What needs to be done >>
Please put the listing's lines, from the line with "Given: Open the Asset Store button" to the line with "Looking at the", into a JSON list of strings with one string per line. Skip blank lines and leave the pictures out.

Input data >>
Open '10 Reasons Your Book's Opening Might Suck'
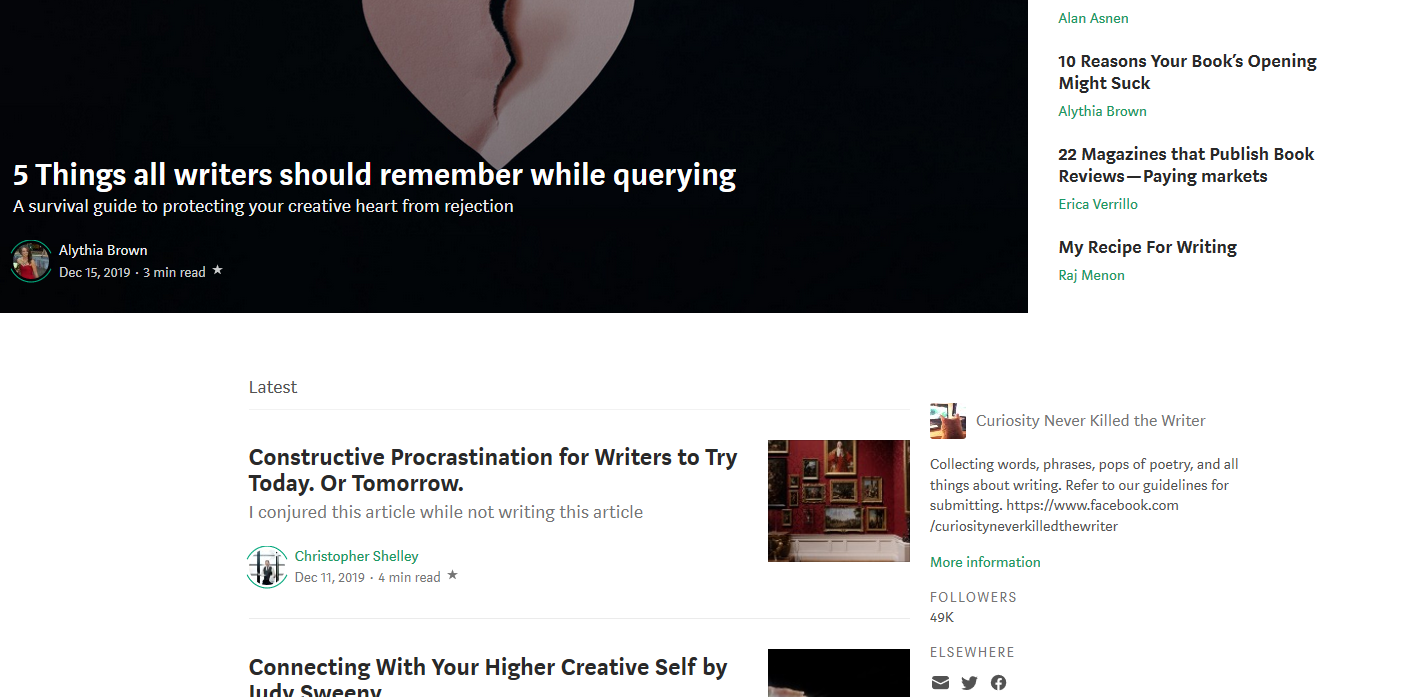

==

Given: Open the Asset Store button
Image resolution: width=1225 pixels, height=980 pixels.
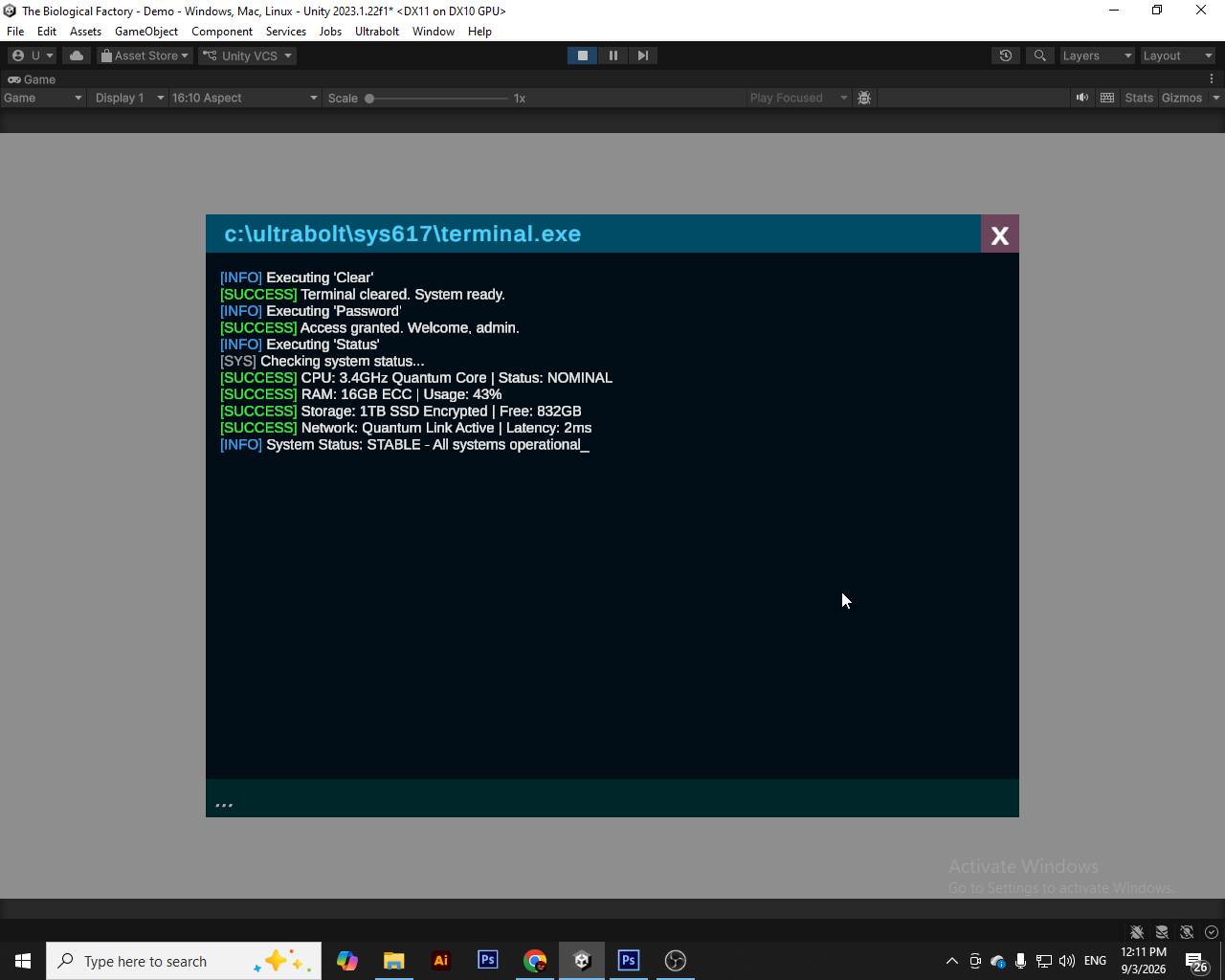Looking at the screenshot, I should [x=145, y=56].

* * *

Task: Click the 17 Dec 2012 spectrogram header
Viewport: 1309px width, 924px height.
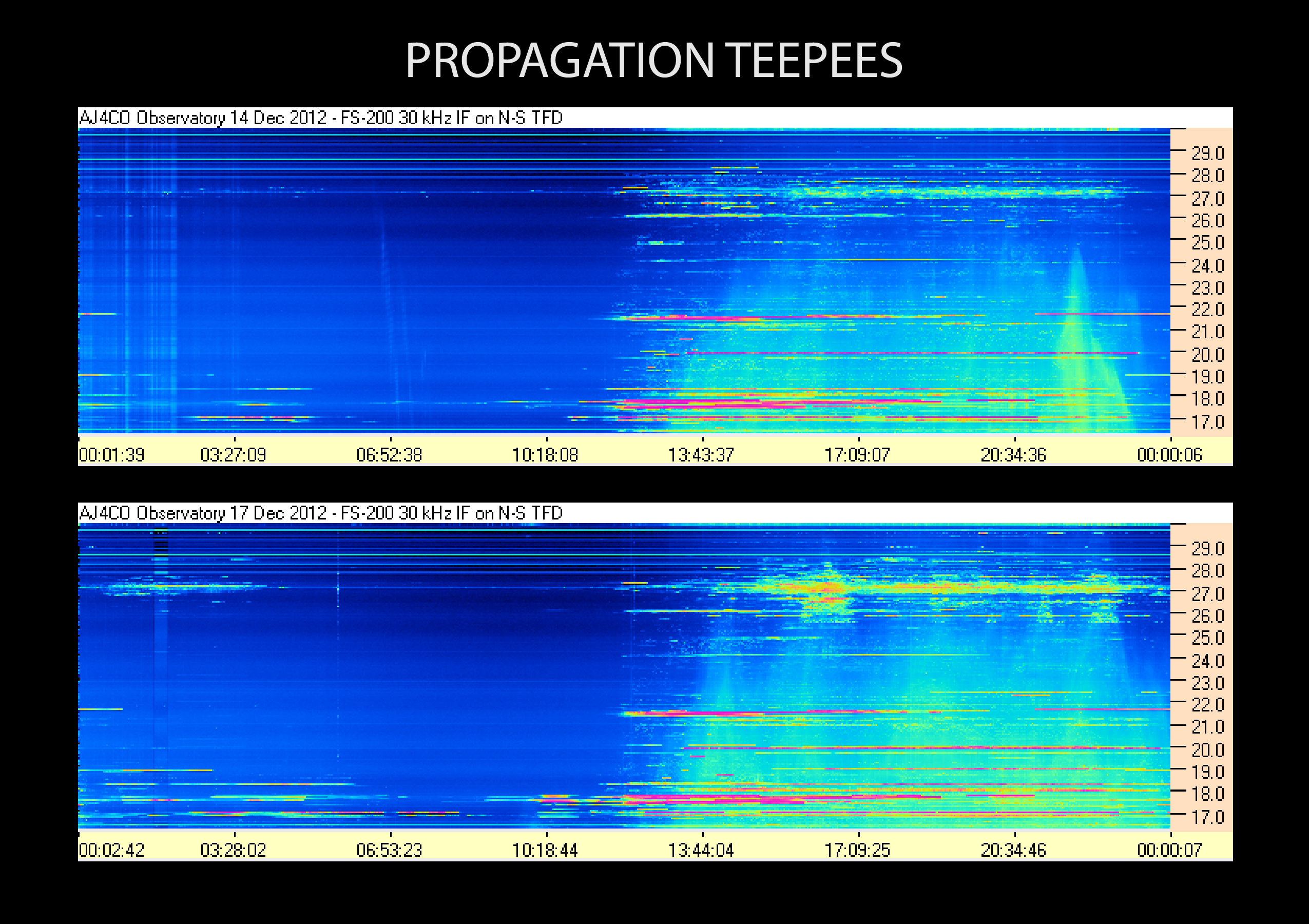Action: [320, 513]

Solution to this exercise >>
[
  "Given: Open the Asset Store button",
  "Image resolution: width=1225 pixels, height=980 pixels.",
  "Looking at the screenshot, I should [x=145, y=56]."
]